- **PROBLEM TO WORK ON**
Copy out all of the records, exactly as they appear.

- **RECORDS TO USE**
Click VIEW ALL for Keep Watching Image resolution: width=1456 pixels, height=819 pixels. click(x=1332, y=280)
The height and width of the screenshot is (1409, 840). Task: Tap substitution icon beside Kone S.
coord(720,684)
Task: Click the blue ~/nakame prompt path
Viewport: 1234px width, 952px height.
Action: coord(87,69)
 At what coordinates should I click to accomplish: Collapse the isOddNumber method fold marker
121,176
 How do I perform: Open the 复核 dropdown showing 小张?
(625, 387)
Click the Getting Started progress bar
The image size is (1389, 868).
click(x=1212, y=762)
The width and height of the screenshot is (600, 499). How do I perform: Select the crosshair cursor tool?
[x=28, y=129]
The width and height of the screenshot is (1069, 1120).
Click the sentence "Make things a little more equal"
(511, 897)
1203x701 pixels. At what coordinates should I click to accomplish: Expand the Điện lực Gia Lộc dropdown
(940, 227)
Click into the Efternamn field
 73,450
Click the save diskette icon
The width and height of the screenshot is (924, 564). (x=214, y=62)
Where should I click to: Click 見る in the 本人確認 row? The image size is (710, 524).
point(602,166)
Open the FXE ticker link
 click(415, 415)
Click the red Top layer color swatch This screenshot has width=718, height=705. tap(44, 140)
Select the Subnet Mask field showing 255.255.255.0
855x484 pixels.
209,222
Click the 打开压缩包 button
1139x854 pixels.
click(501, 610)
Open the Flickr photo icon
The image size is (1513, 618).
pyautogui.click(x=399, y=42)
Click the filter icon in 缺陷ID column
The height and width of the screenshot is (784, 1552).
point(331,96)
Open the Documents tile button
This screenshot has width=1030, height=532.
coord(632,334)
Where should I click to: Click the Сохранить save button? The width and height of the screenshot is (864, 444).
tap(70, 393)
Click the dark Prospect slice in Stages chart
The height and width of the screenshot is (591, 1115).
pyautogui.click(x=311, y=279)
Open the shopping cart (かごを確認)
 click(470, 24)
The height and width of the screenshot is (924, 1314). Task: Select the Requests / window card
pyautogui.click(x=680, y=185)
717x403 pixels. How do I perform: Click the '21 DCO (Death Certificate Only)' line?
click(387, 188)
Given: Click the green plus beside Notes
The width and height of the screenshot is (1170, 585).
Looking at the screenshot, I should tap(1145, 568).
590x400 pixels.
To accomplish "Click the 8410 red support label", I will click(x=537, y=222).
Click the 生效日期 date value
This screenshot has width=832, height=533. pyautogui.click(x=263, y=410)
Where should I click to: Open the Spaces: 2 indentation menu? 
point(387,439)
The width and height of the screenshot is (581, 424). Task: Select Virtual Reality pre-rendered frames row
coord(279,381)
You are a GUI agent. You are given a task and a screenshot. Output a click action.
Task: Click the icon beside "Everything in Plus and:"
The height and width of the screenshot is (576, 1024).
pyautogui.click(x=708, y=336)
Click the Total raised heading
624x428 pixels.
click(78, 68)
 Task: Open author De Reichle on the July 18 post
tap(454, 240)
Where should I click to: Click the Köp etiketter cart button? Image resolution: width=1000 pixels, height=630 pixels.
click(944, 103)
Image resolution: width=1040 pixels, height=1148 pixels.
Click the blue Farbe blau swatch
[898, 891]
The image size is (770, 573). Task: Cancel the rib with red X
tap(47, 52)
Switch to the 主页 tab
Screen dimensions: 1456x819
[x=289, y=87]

- **TASK SOLUTION**
Click VIEW ALL for Keep Watching Image resolution: width=1456 pixels, height=819 pixels. click(x=1332, y=280)
The height and width of the screenshot is (1409, 840). Task: Tap substitution icon beside Kone S.
coord(720,684)
Task: Click the blue ~/nakame prompt path
Viewport: 1234px width, 952px height.
Action: coord(87,69)
 At what coordinates should I click to accomplish: Collapse the isOddNumber method fold marker
121,176
 How do I perform: Open the 复核 dropdown showing 小张?
(625, 387)
Click the Getting Started progress bar
The image size is (1389, 868).
click(x=1212, y=762)
The width and height of the screenshot is (600, 499). How do I perform: Select the crosshair cursor tool?
[x=28, y=129]
The width and height of the screenshot is (1069, 1120).
Click the sentence "Make things a little more equal"
(511, 897)
1203x701 pixels. At what coordinates should I click to accomplish: Expand the Điện lực Gia Lộc dropdown
(940, 227)
Click into the Efternamn field
 73,450
Click the save diskette icon
The width and height of the screenshot is (924, 564). (x=214, y=62)
Where should I click to: Click 見る in the 本人確認 row? The image size is (710, 524).
point(602,166)
Open the FXE ticker link
 click(415, 415)
Click the red Top layer color swatch This screenshot has width=718, height=705. tap(44, 140)
Select the Subnet Mask field showing 255.255.255.0
855x484 pixels.
209,222
Click the 打开压缩包 button
1139x854 pixels.
click(501, 610)
Open the Flickr photo icon
The image size is (1513, 618).
pyautogui.click(x=399, y=42)
Click the filter icon in 缺陷ID column
The height and width of the screenshot is (784, 1552).
point(331,96)
Open the Documents tile button
This screenshot has width=1030, height=532.
coord(632,334)
Where should I click to: Click the Сохранить save button? The width and height of the screenshot is (864, 444).
tap(70, 393)
Click the dark Prospect slice in Stages chart
The height and width of the screenshot is (591, 1115).
pyautogui.click(x=311, y=279)
Open the shopping cart (かごを確認)
 click(470, 24)
The height and width of the screenshot is (924, 1314). Task: Select the Requests / window card
pyautogui.click(x=680, y=185)
717x403 pixels. How do I perform: Click the '21 DCO (Death Certificate Only)' line?
click(387, 188)
Given: Click the green plus beside Notes
The width and height of the screenshot is (1170, 585).
Looking at the screenshot, I should tap(1145, 568).
590x400 pixels.
To accomplish "Click the 8410 red support label", I will click(x=537, y=222).
Click the 生效日期 date value
This screenshot has width=832, height=533. pyautogui.click(x=263, y=410)
Where should I click to: Open the Spaces: 2 indentation menu? 
point(387,439)
The width and height of the screenshot is (581, 424). Task: Select Virtual Reality pre-rendered frames row
coord(279,381)
You are a GUI agent. You are given a task and a screenshot. Output a click action.
Task: Click the icon beside "Everything in Plus and:"
The height and width of the screenshot is (576, 1024).
pyautogui.click(x=708, y=336)
Click the Total raised heading
624x428 pixels.
click(78, 68)
 Task: Open author De Reichle on the July 18 post
tap(454, 240)
Where should I click to: Click the Köp etiketter cart button? Image resolution: width=1000 pixels, height=630 pixels.
click(944, 103)
Image resolution: width=1040 pixels, height=1148 pixels.
Click the blue Farbe blau swatch
[898, 891]
The image size is (770, 573). Task: Cancel the rib with red X
tap(47, 52)
Switch to the 主页 tab
Screen dimensions: 1456x819
[x=289, y=87]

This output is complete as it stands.